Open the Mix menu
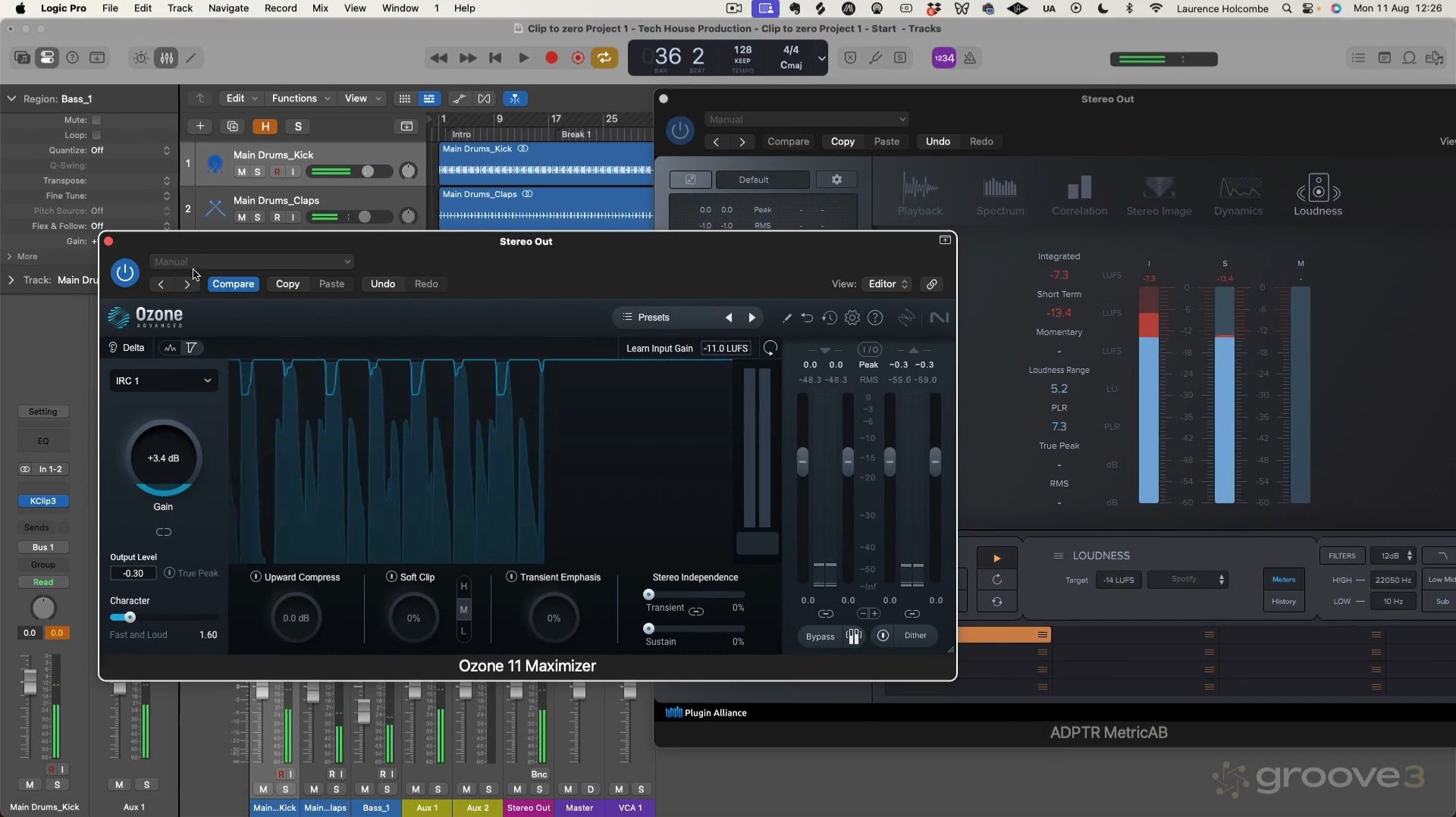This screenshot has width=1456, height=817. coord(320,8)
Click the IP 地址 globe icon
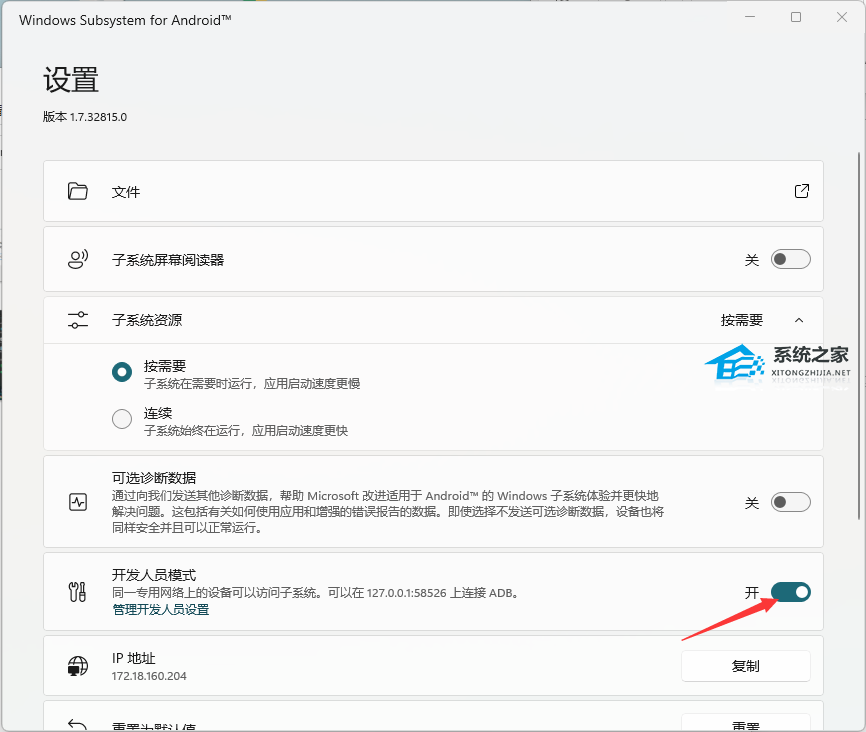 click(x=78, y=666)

==

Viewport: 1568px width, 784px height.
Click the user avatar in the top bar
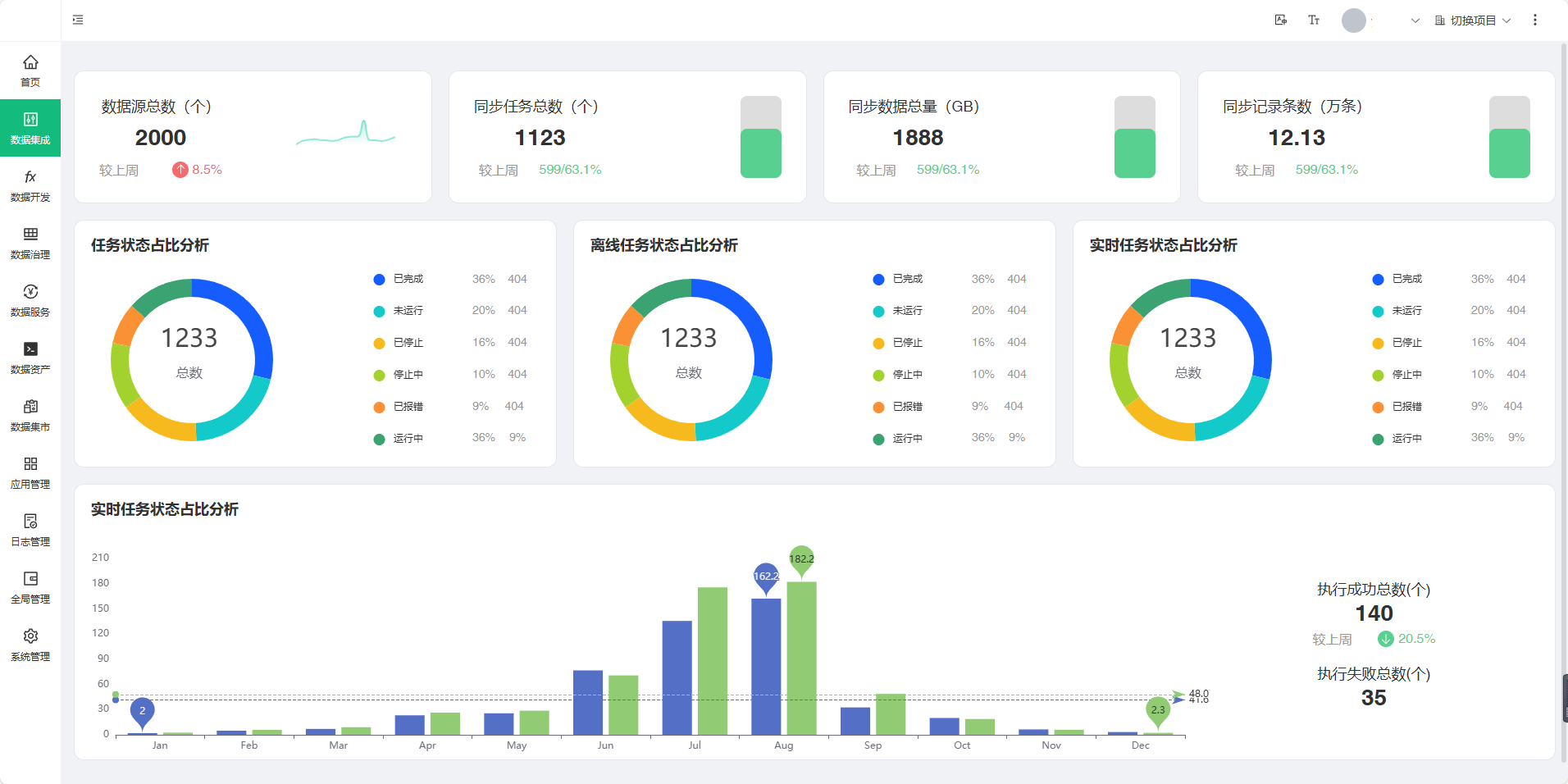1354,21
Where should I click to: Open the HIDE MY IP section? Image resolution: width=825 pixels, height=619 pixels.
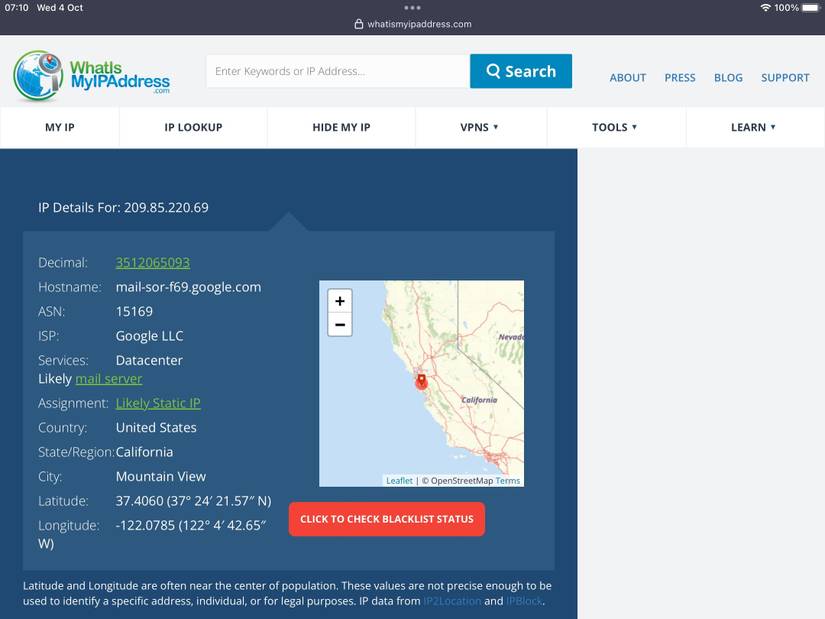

Exercise:
Among the entries above, take the line with "Click the user avatar in the top bar", the line with "Where should I", and all the lines between them, and restate them word for word without pictures.

Exercise answer:
Click the user avatar in the top bar
1354,21
Where should I click to: Open the HIDE MY IP section? Image resolution: width=825 pixels, height=619 pixels.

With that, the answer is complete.